Tarefa 1: Pode atualizar as entradas da linha que contém "Image resolution: width=574" até o fim das entradas, trocando "Troubleshooting" por "Help" e deixando todo o resto igual?

Texto de leitura:
Vagner Freitas ressalta que, no entendimento da CUT, sindicatos não podem viver de imposto sindical e contribuição assistencial. “Quem depende muito disso é porque não tem proximidade real com os trabalhadores”, diz. Mas diz que a cobrança é legítima quando devidamente aprovada em assembleia e usada para complementar custos de campanhas salariais. Ele classificou a decisão do STF como “interferência indevida” e “prática antissindical”.

O caso que resultou na decisão do STF tratava só do Sindicato dos Metalúrgicos da Grande Curitiba. Numa reclamação antiga do Ministério Público do Trabalho do Paraná (MPT-PR), a entidade foi acusada de não assegurar adequadamente o chamado direito de oposição (a possibilidade de o trabalhador manifestar desinteresse em contribuir e, assim, não sofrer o desconto em folha).

Material fornecido:
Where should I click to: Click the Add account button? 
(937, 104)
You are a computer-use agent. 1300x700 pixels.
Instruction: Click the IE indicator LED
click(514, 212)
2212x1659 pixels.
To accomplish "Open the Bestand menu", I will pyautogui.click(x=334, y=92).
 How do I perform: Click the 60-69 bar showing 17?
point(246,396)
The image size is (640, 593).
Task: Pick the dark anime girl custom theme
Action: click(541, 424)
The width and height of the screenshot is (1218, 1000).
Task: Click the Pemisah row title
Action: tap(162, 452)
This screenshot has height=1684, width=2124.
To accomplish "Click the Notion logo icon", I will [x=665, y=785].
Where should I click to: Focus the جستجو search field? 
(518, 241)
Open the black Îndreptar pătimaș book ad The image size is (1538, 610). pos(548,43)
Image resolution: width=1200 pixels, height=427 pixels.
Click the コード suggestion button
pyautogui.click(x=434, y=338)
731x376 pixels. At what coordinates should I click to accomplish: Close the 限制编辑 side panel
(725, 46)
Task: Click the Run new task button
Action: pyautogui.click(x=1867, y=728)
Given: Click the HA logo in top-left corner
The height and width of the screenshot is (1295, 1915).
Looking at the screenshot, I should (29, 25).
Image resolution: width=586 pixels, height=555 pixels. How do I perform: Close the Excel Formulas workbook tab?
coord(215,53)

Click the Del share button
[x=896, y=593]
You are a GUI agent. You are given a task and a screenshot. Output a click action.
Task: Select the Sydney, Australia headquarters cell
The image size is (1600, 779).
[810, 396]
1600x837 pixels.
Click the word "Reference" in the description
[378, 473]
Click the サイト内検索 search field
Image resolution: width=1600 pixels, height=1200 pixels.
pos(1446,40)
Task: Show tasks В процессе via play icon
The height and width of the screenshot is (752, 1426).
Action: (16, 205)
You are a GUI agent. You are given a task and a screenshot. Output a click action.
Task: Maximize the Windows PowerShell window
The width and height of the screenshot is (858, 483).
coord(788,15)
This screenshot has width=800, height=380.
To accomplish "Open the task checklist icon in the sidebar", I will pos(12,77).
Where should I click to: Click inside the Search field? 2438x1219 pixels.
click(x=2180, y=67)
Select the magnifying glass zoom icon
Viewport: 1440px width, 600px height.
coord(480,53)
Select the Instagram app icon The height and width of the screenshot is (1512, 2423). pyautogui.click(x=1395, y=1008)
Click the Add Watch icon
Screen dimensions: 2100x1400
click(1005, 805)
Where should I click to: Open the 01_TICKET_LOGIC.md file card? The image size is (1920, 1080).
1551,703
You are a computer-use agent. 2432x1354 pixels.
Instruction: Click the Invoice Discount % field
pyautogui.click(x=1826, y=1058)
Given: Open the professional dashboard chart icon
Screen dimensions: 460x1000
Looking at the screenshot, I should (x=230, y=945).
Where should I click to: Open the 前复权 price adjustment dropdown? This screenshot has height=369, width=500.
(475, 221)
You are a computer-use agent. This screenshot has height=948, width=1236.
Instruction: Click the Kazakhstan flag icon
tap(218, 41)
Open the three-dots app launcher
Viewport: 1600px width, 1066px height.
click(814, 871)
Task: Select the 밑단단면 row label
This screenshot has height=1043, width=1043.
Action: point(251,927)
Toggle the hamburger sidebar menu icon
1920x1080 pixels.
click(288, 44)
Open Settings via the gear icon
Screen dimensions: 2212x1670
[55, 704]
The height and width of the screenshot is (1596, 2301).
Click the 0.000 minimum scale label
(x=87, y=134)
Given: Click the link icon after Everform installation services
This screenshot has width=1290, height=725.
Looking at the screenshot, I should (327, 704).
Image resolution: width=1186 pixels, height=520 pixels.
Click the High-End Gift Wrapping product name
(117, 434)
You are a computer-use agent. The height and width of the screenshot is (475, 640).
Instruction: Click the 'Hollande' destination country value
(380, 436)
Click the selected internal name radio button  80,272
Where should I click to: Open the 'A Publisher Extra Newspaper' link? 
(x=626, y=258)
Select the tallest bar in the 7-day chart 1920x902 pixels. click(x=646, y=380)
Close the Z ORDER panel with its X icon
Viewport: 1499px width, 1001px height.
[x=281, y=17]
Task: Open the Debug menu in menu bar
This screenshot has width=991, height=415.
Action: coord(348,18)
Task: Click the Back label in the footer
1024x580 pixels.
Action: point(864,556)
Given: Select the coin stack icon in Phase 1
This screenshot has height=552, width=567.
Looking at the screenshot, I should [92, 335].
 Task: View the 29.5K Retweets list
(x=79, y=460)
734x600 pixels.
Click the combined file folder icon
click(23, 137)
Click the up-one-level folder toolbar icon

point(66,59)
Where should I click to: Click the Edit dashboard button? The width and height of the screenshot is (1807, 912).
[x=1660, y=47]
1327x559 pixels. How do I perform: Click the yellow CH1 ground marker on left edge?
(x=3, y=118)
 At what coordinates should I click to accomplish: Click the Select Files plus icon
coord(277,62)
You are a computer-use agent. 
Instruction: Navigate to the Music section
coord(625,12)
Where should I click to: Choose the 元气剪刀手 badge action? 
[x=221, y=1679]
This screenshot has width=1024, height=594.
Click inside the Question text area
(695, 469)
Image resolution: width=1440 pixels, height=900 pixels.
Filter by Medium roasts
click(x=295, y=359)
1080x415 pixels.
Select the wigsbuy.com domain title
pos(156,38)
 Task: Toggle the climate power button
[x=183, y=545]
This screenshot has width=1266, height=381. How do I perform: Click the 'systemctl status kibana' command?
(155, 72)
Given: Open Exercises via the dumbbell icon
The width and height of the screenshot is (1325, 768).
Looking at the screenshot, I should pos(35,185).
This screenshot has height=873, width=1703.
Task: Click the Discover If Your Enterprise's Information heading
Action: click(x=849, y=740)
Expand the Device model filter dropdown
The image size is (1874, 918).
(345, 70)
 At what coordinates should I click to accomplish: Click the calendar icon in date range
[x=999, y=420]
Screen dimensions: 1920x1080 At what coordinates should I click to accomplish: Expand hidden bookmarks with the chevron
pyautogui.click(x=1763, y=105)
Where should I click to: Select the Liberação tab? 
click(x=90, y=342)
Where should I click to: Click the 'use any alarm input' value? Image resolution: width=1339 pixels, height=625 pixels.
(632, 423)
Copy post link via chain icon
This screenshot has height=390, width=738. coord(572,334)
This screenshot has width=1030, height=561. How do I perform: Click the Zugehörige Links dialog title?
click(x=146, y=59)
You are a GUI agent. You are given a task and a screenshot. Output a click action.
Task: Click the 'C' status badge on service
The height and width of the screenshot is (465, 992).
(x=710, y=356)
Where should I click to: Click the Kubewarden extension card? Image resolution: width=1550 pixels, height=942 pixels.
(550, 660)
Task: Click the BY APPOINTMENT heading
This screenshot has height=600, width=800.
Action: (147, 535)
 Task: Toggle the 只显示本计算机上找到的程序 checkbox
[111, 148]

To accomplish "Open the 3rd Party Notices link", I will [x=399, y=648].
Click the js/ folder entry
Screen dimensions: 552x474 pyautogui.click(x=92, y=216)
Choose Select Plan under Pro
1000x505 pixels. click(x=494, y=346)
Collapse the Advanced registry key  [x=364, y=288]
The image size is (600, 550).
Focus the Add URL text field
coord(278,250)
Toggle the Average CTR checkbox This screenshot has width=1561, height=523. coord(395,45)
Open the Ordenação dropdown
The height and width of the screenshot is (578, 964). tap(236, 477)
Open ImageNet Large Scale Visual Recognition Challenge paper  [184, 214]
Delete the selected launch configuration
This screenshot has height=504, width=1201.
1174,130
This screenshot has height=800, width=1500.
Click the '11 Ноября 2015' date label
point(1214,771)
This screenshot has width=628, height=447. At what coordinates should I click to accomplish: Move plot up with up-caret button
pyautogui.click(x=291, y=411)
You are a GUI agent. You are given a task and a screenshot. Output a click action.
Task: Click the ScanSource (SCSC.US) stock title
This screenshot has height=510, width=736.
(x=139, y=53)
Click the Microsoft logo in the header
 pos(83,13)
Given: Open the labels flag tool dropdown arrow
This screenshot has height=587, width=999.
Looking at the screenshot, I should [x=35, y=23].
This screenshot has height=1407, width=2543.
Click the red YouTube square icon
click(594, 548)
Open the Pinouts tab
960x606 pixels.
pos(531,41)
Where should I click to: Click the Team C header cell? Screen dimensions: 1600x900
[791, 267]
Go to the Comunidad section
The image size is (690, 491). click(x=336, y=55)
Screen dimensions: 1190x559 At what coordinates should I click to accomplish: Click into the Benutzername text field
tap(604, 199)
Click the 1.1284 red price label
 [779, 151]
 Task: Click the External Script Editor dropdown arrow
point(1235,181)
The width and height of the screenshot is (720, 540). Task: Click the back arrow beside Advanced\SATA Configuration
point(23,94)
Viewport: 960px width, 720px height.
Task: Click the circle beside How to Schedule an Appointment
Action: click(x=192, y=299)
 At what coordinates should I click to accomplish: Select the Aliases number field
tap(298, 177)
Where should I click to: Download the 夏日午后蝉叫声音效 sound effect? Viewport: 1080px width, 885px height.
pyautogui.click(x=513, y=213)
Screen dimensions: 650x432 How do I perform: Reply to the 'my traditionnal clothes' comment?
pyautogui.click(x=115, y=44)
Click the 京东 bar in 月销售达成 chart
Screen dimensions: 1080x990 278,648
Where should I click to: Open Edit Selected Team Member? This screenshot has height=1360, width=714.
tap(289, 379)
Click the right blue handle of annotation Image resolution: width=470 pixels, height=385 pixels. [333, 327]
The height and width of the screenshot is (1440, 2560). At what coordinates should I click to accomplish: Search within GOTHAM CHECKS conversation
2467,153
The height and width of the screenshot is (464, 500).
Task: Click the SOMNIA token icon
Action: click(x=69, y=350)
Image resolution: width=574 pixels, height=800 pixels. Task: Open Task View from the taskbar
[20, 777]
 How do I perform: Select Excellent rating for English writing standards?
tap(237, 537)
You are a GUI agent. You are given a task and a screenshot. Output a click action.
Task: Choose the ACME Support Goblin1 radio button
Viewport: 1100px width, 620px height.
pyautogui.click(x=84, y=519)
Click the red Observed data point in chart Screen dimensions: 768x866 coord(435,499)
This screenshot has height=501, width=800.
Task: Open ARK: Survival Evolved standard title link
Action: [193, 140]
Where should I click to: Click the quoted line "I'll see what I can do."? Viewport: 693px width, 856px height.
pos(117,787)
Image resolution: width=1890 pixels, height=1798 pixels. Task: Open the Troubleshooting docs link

Tarefa 2: Como fica em inglês esta frase do texto sobre a cobrança sindical: "O caso que resultou na decisão do STF tratava só do Sindicato dos Metalúrgicos da Grande Curitiba."?

Solução completa 1:
Image resolution: width=574 pixels, height=800 pixels. Task: Open Task View from the taskbar
[20, 777]
 How do I perform: Select Excellent rating for English writing standards?
tap(237, 537)
You are a GUI agent. You are given a task and a screenshot. Output a click action.
Task: Choose the ACME Support Goblin1 radio button
Viewport: 1100px width, 620px height.
pyautogui.click(x=84, y=519)
Click the red Observed data point in chart Screen dimensions: 768x866 coord(435,499)
This screenshot has height=501, width=800.
Task: Open ARK: Survival Evolved standard title link
Action: [193, 140]
Where should I click to: Click the quoted line "I'll see what I can do."? Viewport: 693px width, 856px height.
pos(117,787)
Image resolution: width=1890 pixels, height=1798 pixels. Task: Open the Help docs link

Solução completa 2: The case that led to the STF ruling concerned only the Metalworkers' Union of Greater Curitiba.